Description
This bit has been harder to compare than earlier parts, but I think I can say with a high degree of confidence now that RANSAC correlations differ between PyPREP and MATLAB PREP.
Before I get into the details, some other relevant stuff I've learned:
- MatPREP's internal
spherical_interpolation
function and MNE's internal_make_interpolation_matrix
functions produce identical outputs, given the same inputs! This is a huge relief, and one less thing we have to worry about or figure out. - Conversely, there's something weird about how MNE's
mne.channels.read_custom_montage
imports.elp
files, like the one bundled with EEGLAB we've been using for the MatPREP data. Specifically, if I just load my pre-cleanlined and montage'd .set/.fdt files into MNE, the Cartesian X/Y/Z coordinates for the electrodes more-or-less line up with MATLAB (the X and Y axes are swapped) and the interpolation matrices match exactly. However, if I re-read thestandard-10-5-cap385.elp
montage into MNE and apply it to the file, the coordinates and interpolation matrices both differ quite a bit. Not sure what this is all about, but regardless I don't think it's a PyPREP bug.
Anyway, the gist of the difference (and why it's been so hard to dig into): MatPREP and PyPREP have two very different approaches of getting the same RANSAC correlation results.

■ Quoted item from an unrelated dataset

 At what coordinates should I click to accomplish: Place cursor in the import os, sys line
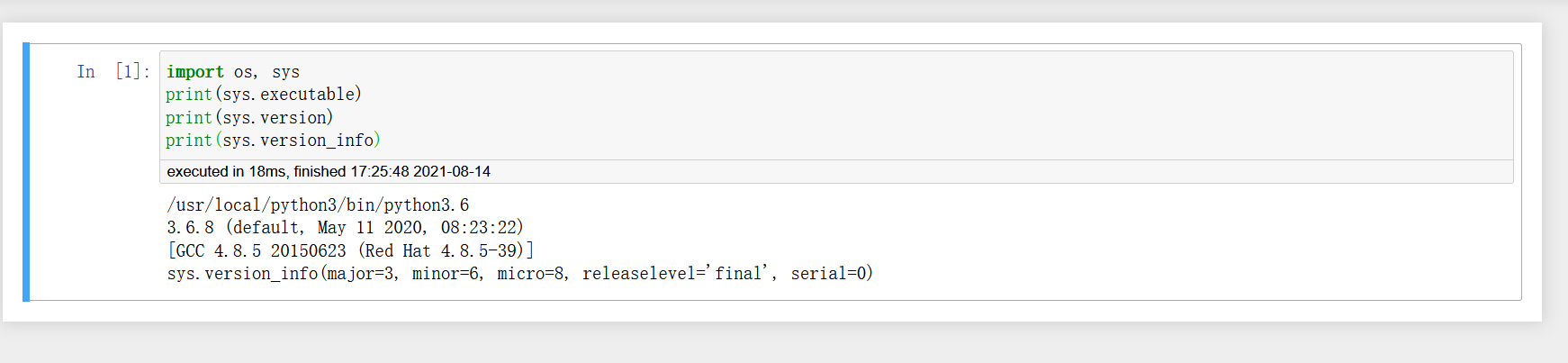(232, 72)
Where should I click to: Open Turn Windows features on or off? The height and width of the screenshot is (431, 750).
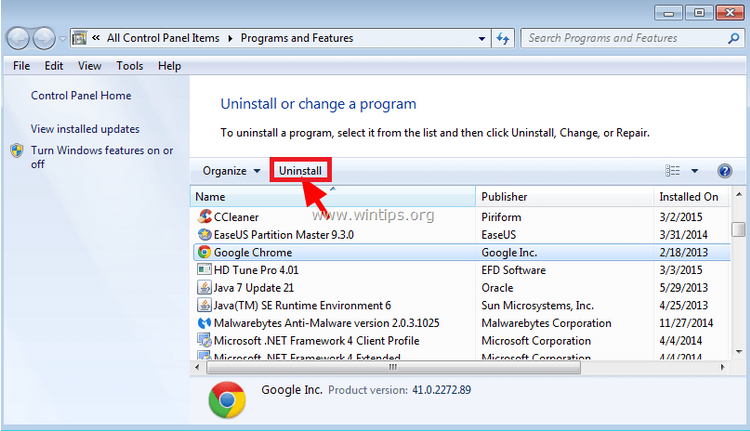(x=102, y=157)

Here's a quick overview:
MATLAB PREP's RANSAC:
- Choose random channels for each RANSAC sample.
- Generate interpolation matrix for all channels for each RANSAC sample.
- For each 5 second RANSAC window in the data, calculate the predicted signal for each channel across each of the 50 RANSAC samples, and then correlate the predicted values with the actual values to get a correlation for each channel in that window.

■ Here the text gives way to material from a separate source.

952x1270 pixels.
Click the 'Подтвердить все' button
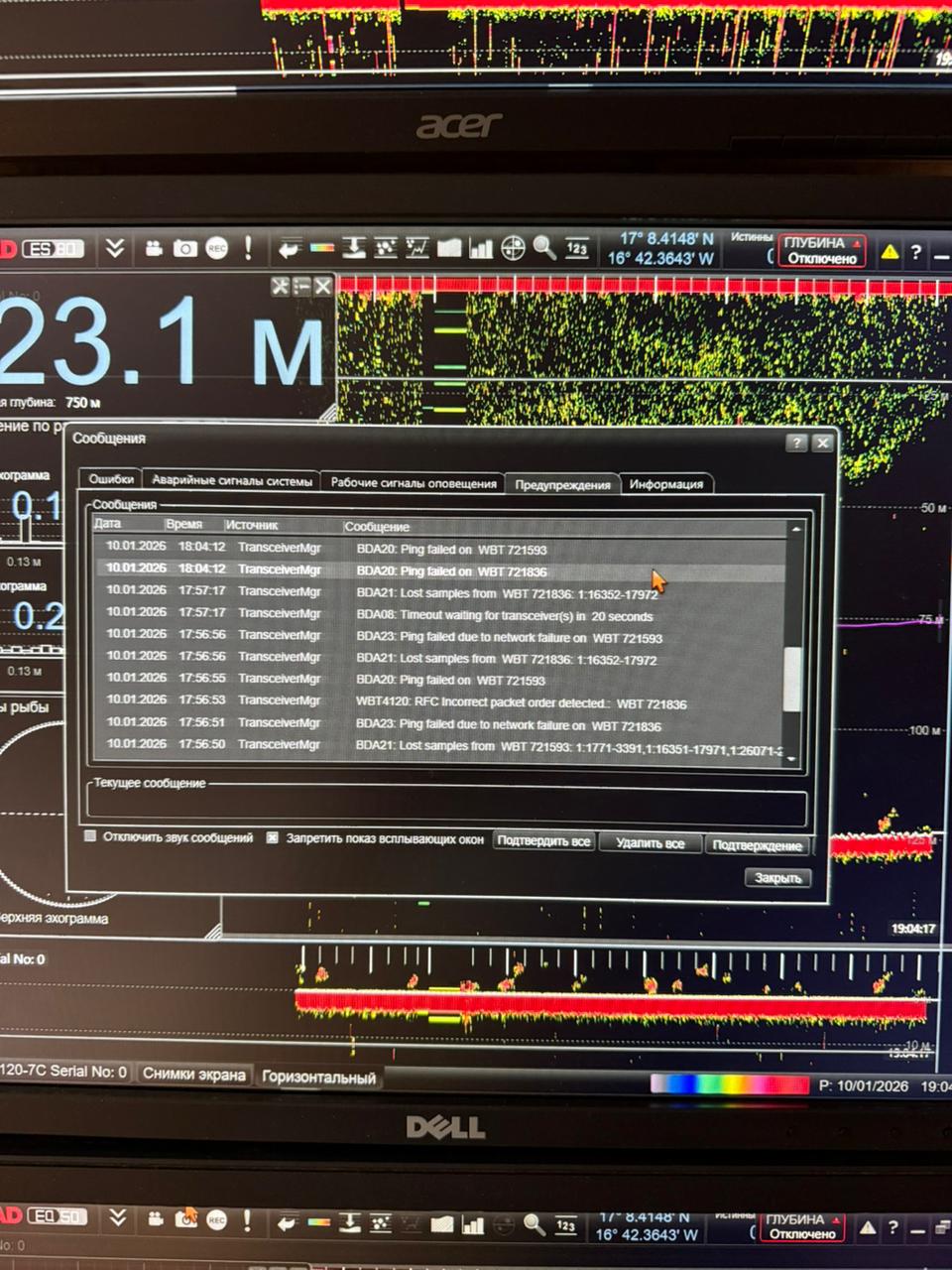coord(543,841)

- After calculating a matrix of correlations of size [number_of_ransac_windows, number_of_channels], apply thresholding and identify channels that fall below target.
PyPREP's RANSAC:
- Choose random channels for each RANSAC sample.
- Determine the amount of available RAM and split the channels-to-predict into chunks accordingly.
- For each chunk of channels to predict:
- For each of the 50 RANSAC samples, calculate the interpolation matrix and predict the full signal for those channels, saving the output into one large
eeg_predictions
matrix. - After interpolating the signal for all channels in the chunk for all 50 samples, calculate the median EEG signal for each channel from those 50 individual predictions.
- For each 5 second RANSAC window in the data, calculate the correlation between the median predicted signal and the actual signal for the channels in that chunk.
- For each of the 50 RANSAC samples, calculate the interpolation matrix and predict the full signal for those channels, saving the output into one large
- After calculating a matrix of correlations of size [number_of_ransac_windows, number_of_channels], apply thresholding and identify channels that fall below target.
Anyway, the output correlations of each implementation differ, even with the same input. I know there's a deliberate difference somewhere regarding a median calculation, but I couldn't remember what it was and given how different the code layout is it hasn't popped out to me. @sappelhoff @yjmantilla @jasmainak do any of you remember what this difference was, so I can try reversing it and see if it makes things match up?
Also regardless of other factors, the MatPREP approach seems to have much lower RAM demands since at no point are they estimating signals across the whole duration of the file. Should we consider changing PyPREP to work in a similar manner?